Deze uitspraak is gedaan door mr. R.J.H. de Brouwer, kantonrechter, bijgestaan door de griffier L.I.M. Appels, en in het openbaar uitgesproken op 6 augustus 2025.
Als u het niet eens bent met deze beslissing , dan kunt u binnen 6 weken na de hieronder vermelde datum van verzending van deze beslissing hoger beroep instellen bij het gerechtshof Arnhem-Leeuwarden, maar alleen als:
de boete meer dan € 110,00 bedraagt, of
uw beroep niet-ontvankelijk is verklaard omdat u niet of niet op tijd zekerheid heeft gesteld.
Het beroepschrift moet worden ingediend bij Rechtbank Zeeland-West-Brabant, Team strafrecht, postbus 67, 4330 AB Middelburg.

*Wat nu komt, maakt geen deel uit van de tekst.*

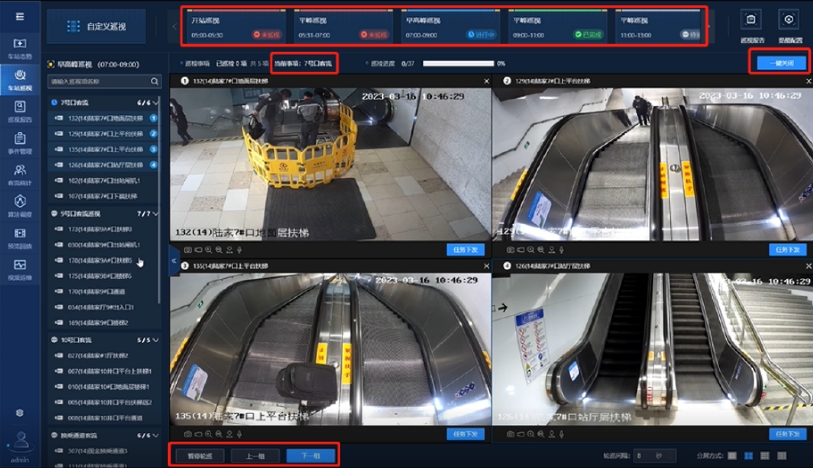Image resolution: width=813 pixels, height=468 pixels.
Task: Select the four-grid split layout option
Action: pyautogui.click(x=748, y=456)
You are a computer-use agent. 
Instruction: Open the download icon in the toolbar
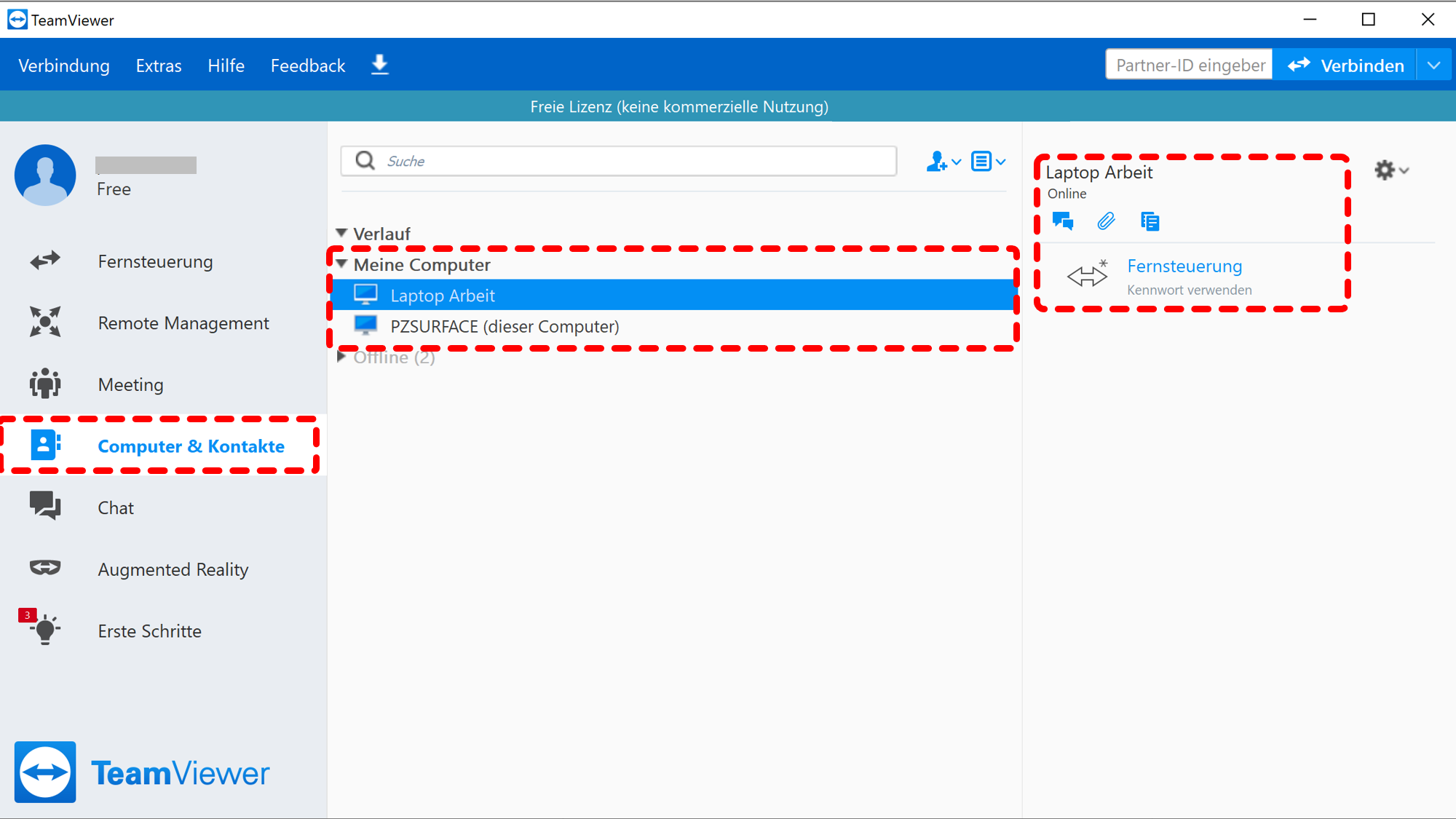coord(379,65)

Het beroepschrift moet zijn ondertekend door degene die beroep heeft ingesteld of door de gemachtigde.
U dient daarbij het zaaknummer te vermelden.
De procedure bij het gerechtshof verloopt geheel schriftelijk, tenzij u in het beroepschrift uitdrukkelijk vraagt om een zitting waarop u uw standpunt mondeling wilt toelichten.